(Records for locating described items)
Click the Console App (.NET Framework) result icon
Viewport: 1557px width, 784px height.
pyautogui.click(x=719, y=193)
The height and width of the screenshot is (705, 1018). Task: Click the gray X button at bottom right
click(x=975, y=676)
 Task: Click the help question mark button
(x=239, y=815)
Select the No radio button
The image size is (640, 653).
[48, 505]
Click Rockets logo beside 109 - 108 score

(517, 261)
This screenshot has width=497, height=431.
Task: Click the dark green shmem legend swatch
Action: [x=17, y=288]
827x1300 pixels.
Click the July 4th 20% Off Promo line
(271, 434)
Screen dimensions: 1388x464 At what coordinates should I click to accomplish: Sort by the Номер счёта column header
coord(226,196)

WRITTEN INSTRUCTION »
Please copy every line of the listing above word for word.

THE OUTPUT »
Click the Console App (.NET Framework) result icon
Viewport: 1557px width, 784px height.
pyautogui.click(x=719, y=193)
The height and width of the screenshot is (705, 1018). Task: Click the gray X button at bottom right
click(x=975, y=676)
 Task: Click the help question mark button
(x=239, y=815)
Select the No radio button
The image size is (640, 653).
[48, 505]
Click Rockets logo beside 109 - 108 score

(517, 261)
This screenshot has width=497, height=431.
Task: Click the dark green shmem legend swatch
Action: [x=17, y=288]
827x1300 pixels.
Click the July 4th 20% Off Promo line
(271, 434)
Screen dimensions: 1388x464 At what coordinates should I click to accomplish: Sort by the Номер счёта column header
coord(226,196)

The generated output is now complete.